С преподавателем фортепиано Т.Р.Шнор в Ухтинской музыкальной школе.

– А Вам в детстве нравилось петь?

– Нравилось, но, как ни странно, столько, сколько пела моя мама (в самодеятельности и по жизни), я не пела никогда. Может быть, из-за того, что мама много пела, я больше ее слушала. Но к завершению музыкальной школы, классу к седьмому, вдруг как-то так голос раскрылся. То есть из детского он стал формироваться в более взрослый, какие-то нотки необычные появились. Эти звуки стали удивлять, чаровать, и захотелось развить эти возможности. Во время учебы в музыкальной школе я не была солисткой – пела в хоре. А на первом месте было фортепиано, и везде на концертах выступала как пианистка. И только в последнем классе, когда вдруг раскрылся голос, меня начали ставить в хоре как солистку. Причем, я сама это предложила. Там то у одной девочки не получалось, то у другой, и я сказала: «А я смогу». Пела «Аве, Мария» Шуберта, но без слов – только вокализом.

И с этой «Аве, Мария» я поступила в училище искусств, но тоже на дирижерско-хоровое отделение. Тогда я считала, что вокалистом быть скучно. Глядела на расписание в училище: на дирижерско-хоровом отделении были сольфеджио, гармония, хор и много-много всего, а у вокалистов – какой-то узкий график. Я думала: да они бездельники и лентяи, спят целыми днями и ничего не делают. Нет, это скучно! Мне хотелось и фортепиано заниматься, и петь, и узнавать что-то новое. И я выбрала дирижерско-хоровое. Конечно, сейчас, по прошествии лет, я понимаю, что вокалисту необходимы отдых, время для восстановления и накопления сил. Потому что когда ты выходишь и транслируешь музыку через свое тело, голос, – конечно, тебе необходим режим, это часть профессии.

– Ну Вы же не пожалели, что пошли на хоровое дирижирование?
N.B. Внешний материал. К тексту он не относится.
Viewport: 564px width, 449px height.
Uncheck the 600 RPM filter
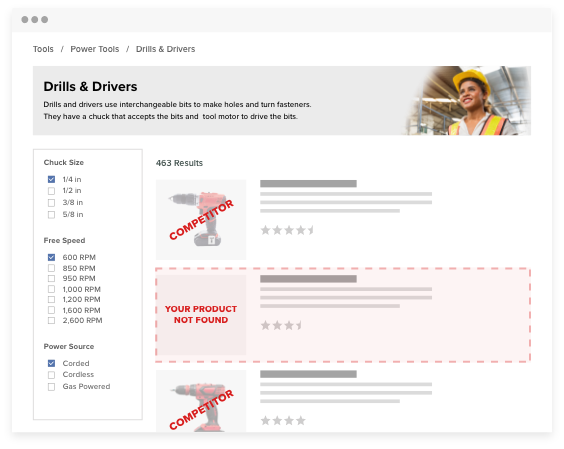51,257
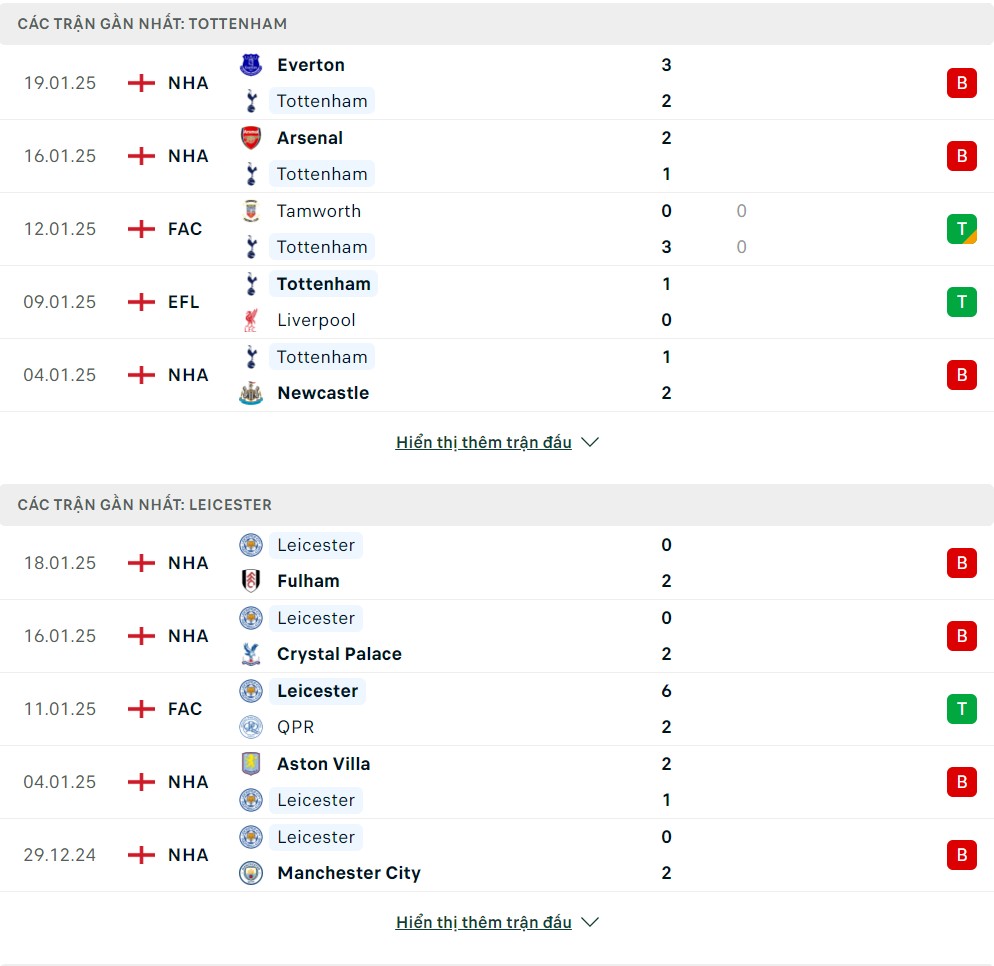The width and height of the screenshot is (994, 966).
Task: Expand more Tottenham matches with chevron
Action: (x=590, y=442)
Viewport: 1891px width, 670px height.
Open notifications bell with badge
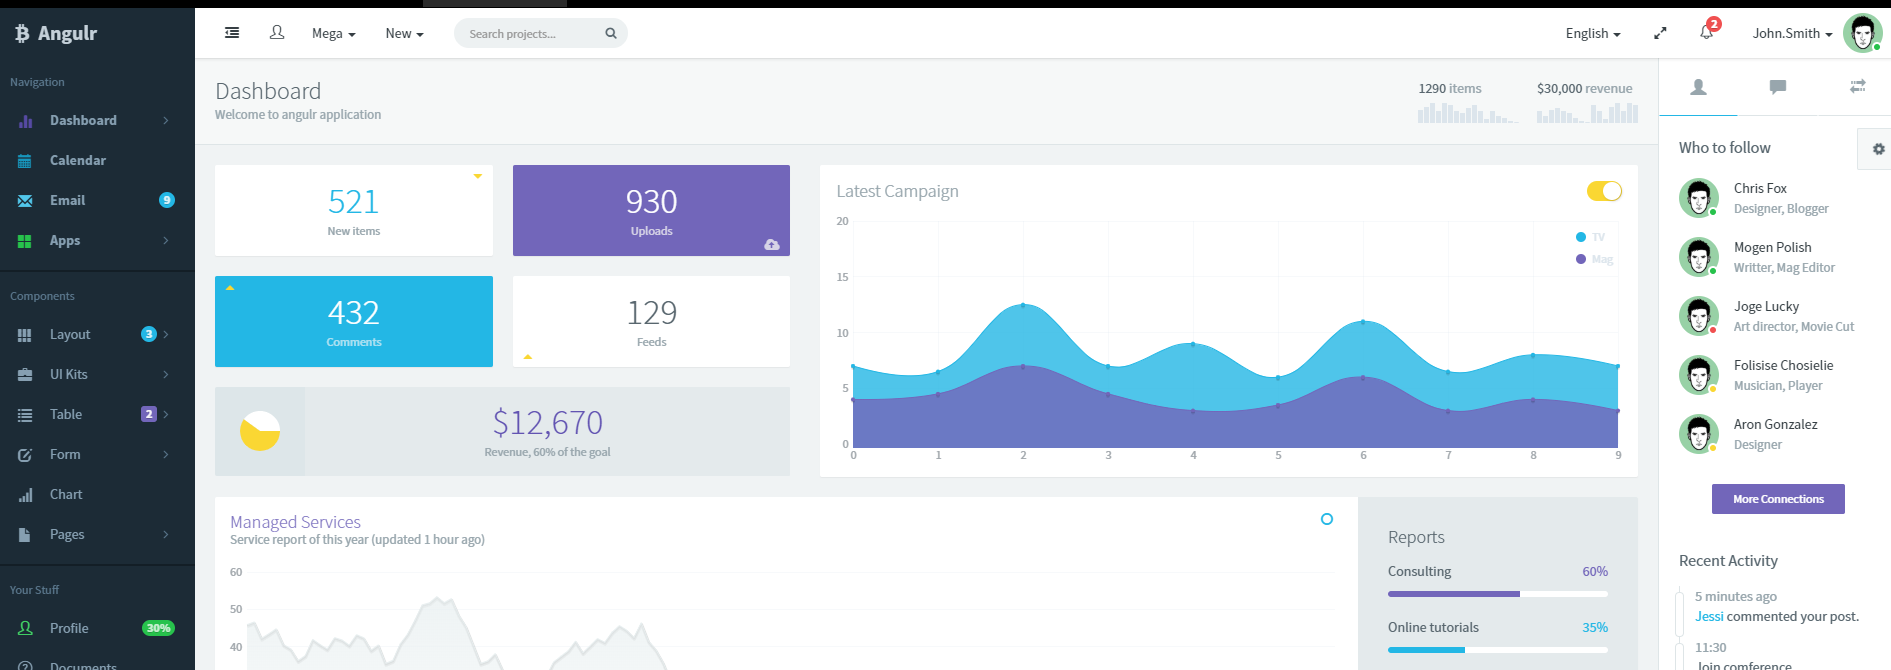click(x=1707, y=33)
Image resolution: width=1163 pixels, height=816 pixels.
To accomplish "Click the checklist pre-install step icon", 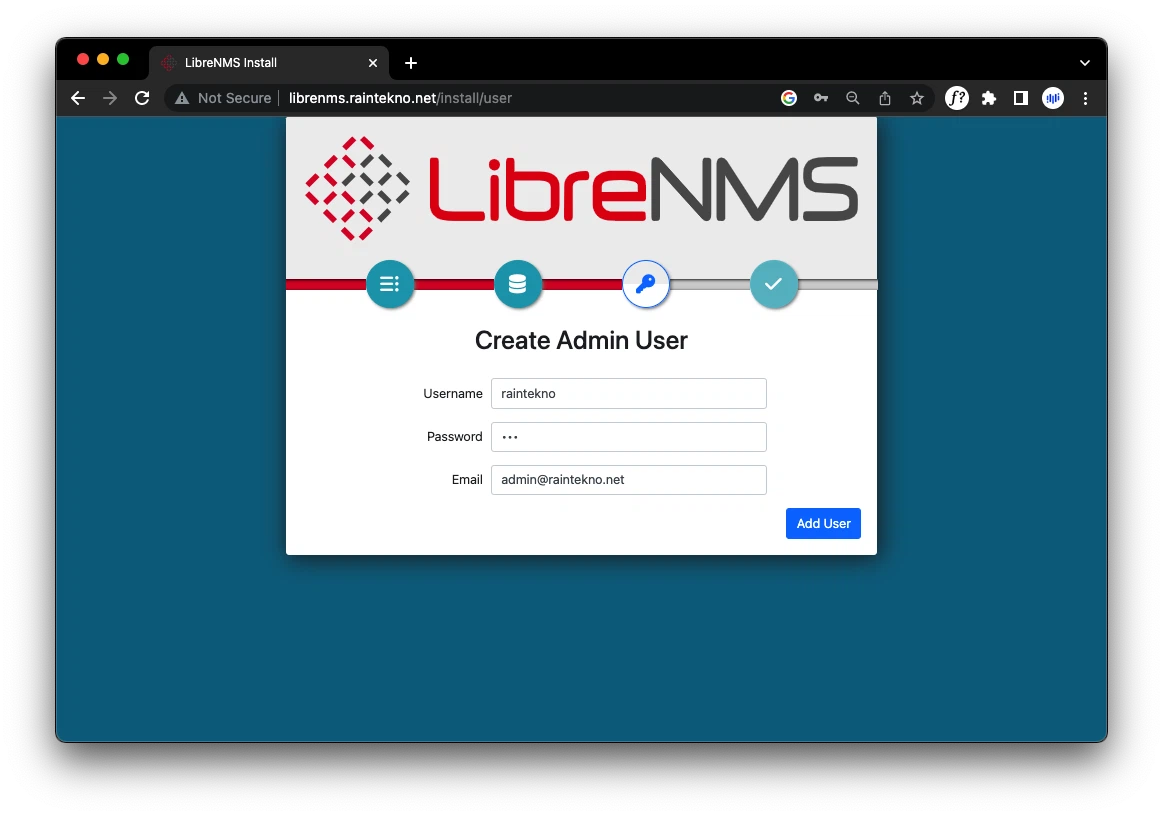I will pos(390,284).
Получили гораздо больше знаний, чем на вокальном…

– Безусловно! С таким образованием у меня больше возможностей быстрее что-то выучить и оперативно подобрать новый репертуар для концерта. Даже сейчас, после исполнения программы «Музыкальный экспресс. Из Европы в Россию», меня спрашивали, сколько лет мы ее репетировали. А мы начали ее формировать только в августе – всего за три месяца до показа.

Царица ночи в опере «Волшебная флейта». Сыктывкар, 2015 г.

– Ваш голос называют уникальным, редким. Это дано от природы или заслуга педагогов?

– Все-таки могу сказать, что изначально это должно быть заложено природой, а дальше под влиянием педагогов это или раскроется, или не раскроется. По сути, я узнала о существовании этого голоса, которым сейчас пользуюсь, только в 29 лет. А до этого момента никому и в голову не приходило, что рабочий диапазон моего голоса включает 3-ю октаву, и что я могу петь Царицу ночи. И вообще долгое время у меня верх не «открывался» – получается, что это было такое стечение обстоятельств. Не знаю, может быть, давали о себе знать какие-то мои психологические зажимы… В общей сложности у меня было шесть вокальных педагогов. И только с шестым педагогом, профессором Елизаветой Стефановной Новиковой, мы пришли к открытию моего голоса, которым я и в Большом театре выступила с Царицей ночи, и который мне открыл дорогу в мир как колоратурному сопрано. Роль педагога неоспорима! Но у певца должна быть еще внутренняя свобода – такие вот тонкие вещи. Все встречи неслучайно происходят в определенный момент. И я благодарна судьбе, что в тот период попала к Елизавете Стефановне.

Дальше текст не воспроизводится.